Concentração no Centro-Sul
A área ocupada pela cana-de-açúcar no Brasil variou entre 9,1 milhões e 10,2 milhões de hectares nos últimos dez anos. A maior concentração da cultura permanece na região Centro-Sul, com destaque para São Paulo, que responde por cerca de 50% da área cultivada no país. Na sequência aparecem Goiás, com aproximadamente 11%, e Minas Gerais, com cerca de 10% da área plantada.
A nova versão do Zarc da cana-de-açúcar passou a classificar as regiões produtoras em níveis de risco de perdas climáticas, organizados nas faixas de 20%, 30%, 40% e acima de 40%, sendo que, neste último caso, não há recomendação de plantio.
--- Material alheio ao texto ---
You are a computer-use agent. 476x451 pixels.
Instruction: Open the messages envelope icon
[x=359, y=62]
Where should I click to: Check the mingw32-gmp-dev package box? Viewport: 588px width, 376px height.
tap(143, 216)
A avaliação considerou a capacidade de armazenamento de água do solo, o regime de chuvas dos municípios e o ciclo da cultura.
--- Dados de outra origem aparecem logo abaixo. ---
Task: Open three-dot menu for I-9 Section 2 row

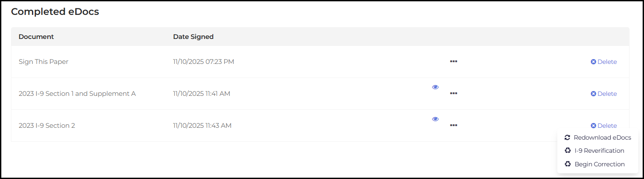Action: (453, 126)
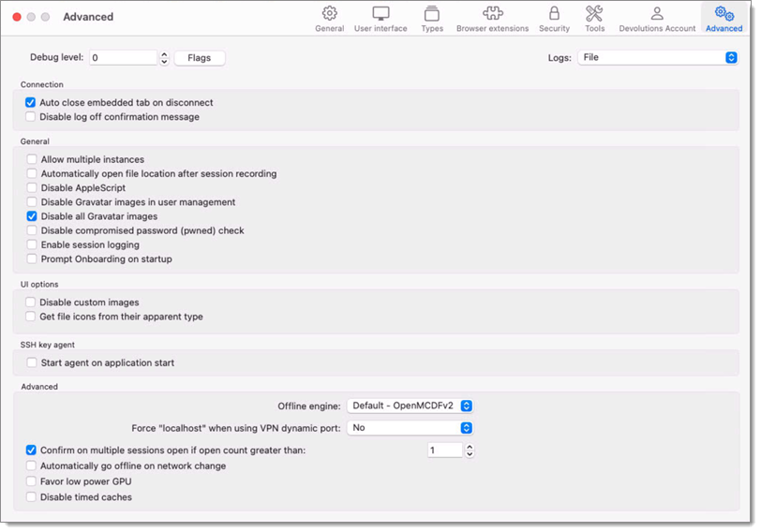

A determinação do risco levou em conta a probabilidade de obtenção de produtividade superior a 65 toneladas por hectare, considerando um Açúcar Total Recuperável (ATR) de referência de 135 kg por tonelada de colmo, além da ocorrência de geadas durante o ciclo e da probabilidade de escassez ou excesso hídrico.
Além das duas portarias publicadas agora, permanece vigente o Zarc da cana-de-açúcar em áreas irrigadas, cujas normas foram publicadas em 2022 e seguem atuais.
Instrumento de gestão de risco
O Zoneamento Agrícola de Risco Climático é uma das principais estratégias de mitigação de riscos na agricultura brasileira. Baseado em dados científicos, o Zarc estabelece recomendações sobre épocas de plantio para mais de 50 culturas, em diferentes sistemas produtivos e regiões do país.
Além de orientar produtores na redução do risco de perdas de produtividade, o Zarc tornou-se um instrumento central de gestão de risco climático para o setor financeiro e para o mercado de seguros rurais. Ele é utilizado em políticas públicas como o Programa de Garantia da Atividade Agropecuária (Proagro) e o Programa de Subvenção ao Prêmio do Seguro Rural (PSR) e, mais recentemente, passou a ser adotado como condição de elegibilidade no crédito rural.
Na safra 2025/26, por exemplo, o cumprimento do Zarc é obrigatório para operações de crédito de custeio acima de R$ 200 mil, quando realizadas com recursos controlados.
As informações do zoneamento podem ser consultadas por meio do aplicativo Zarc Plantio Certo, disponível gratuitamente para Android e iOS, ou pela plataforma Zarc Plantio Certo Web, no endereço embrapa.br/plantiocerto.